▶ **What needs to be done**
Please could you give again the lines from the one holding "Route des passerelles" through the final line of the data below, exactly, with no other lines?

···

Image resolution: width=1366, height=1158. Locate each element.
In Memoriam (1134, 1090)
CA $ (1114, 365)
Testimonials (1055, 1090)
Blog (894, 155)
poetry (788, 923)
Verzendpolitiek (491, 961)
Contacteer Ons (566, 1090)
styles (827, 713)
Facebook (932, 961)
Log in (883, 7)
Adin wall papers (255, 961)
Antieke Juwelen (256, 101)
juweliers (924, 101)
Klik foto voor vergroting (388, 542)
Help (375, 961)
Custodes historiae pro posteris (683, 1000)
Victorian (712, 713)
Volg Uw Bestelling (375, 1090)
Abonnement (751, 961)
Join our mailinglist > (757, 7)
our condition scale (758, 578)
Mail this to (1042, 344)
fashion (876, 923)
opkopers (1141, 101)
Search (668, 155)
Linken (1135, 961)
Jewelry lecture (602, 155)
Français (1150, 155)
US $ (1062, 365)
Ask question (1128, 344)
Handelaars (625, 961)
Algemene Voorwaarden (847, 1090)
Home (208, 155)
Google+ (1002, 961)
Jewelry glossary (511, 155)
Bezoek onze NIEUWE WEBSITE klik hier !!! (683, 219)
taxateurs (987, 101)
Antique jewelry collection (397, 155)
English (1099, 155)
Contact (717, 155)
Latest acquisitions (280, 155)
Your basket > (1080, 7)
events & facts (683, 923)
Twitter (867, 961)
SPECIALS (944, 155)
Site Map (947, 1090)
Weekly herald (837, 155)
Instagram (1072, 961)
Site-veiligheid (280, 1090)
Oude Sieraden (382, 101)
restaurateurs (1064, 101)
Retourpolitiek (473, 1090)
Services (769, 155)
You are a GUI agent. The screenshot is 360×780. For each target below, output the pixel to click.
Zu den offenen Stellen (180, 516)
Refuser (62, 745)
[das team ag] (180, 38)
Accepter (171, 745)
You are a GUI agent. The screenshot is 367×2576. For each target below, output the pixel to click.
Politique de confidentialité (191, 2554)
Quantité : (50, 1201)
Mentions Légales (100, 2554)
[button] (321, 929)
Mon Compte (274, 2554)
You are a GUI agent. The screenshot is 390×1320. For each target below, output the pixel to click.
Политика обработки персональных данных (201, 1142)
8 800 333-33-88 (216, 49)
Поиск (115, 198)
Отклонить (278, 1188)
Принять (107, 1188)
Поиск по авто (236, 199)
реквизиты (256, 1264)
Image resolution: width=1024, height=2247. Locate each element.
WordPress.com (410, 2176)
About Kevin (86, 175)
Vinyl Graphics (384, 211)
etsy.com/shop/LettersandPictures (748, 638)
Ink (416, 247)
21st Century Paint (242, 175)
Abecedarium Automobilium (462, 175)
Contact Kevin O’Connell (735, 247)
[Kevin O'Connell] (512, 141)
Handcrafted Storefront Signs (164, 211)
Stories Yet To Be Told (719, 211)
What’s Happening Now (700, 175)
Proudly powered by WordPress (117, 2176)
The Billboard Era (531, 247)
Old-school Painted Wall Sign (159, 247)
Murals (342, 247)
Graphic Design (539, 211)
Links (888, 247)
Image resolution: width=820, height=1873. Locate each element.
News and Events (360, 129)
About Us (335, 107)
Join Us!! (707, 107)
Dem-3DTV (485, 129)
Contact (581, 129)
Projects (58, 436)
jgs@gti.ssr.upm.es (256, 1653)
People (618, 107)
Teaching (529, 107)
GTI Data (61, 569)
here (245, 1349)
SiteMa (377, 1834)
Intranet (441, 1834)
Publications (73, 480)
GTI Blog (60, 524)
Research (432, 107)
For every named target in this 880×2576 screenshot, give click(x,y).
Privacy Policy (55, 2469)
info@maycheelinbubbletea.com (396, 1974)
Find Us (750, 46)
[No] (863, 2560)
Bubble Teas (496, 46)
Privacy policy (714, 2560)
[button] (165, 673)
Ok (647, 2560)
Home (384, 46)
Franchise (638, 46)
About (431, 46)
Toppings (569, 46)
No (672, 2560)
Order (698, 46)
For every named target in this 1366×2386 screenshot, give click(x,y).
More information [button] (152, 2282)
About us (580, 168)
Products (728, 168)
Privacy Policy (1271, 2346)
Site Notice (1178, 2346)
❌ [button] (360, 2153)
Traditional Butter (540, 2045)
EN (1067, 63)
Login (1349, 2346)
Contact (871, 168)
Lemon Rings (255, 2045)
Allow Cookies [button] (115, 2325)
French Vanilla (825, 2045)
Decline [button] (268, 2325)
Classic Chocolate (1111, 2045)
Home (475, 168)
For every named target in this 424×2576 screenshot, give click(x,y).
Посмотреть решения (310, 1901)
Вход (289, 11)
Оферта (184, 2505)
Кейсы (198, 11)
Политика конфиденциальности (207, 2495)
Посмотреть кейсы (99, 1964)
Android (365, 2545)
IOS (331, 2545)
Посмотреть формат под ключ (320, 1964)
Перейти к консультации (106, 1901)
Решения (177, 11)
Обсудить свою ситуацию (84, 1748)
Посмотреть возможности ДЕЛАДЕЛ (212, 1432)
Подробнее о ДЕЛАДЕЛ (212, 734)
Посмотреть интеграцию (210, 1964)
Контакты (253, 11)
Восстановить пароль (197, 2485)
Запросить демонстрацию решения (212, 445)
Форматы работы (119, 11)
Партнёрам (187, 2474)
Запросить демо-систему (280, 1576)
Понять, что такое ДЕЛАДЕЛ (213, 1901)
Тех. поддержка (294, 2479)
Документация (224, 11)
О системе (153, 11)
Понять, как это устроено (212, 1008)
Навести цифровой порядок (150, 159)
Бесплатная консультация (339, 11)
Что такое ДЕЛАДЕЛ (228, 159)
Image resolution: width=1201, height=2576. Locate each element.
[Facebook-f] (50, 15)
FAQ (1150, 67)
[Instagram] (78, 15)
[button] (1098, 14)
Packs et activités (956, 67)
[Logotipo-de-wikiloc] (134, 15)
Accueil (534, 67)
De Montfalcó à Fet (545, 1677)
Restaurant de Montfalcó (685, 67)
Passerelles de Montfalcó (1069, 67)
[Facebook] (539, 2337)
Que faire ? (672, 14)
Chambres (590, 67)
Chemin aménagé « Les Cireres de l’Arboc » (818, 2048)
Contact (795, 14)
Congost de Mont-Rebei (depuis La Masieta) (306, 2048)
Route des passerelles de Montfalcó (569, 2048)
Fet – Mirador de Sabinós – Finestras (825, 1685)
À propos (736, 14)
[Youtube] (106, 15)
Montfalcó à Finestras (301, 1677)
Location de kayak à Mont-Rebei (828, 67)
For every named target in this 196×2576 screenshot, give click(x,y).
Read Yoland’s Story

···

▶ **Solution to the exercise**
Route des passerelles de Montfalcó (569, 2048)
Fet – Mirador de Sabinós – Finestras (825, 1685)
À propos (736, 14)
[Youtube] (106, 15)
Montfalcó à Finestras (301, 1677)
Location de kayak à Mont-Rebei (828, 67)
For every named target in this 196×2576 screenshot, give click(x,y).
Read Yoland’s Story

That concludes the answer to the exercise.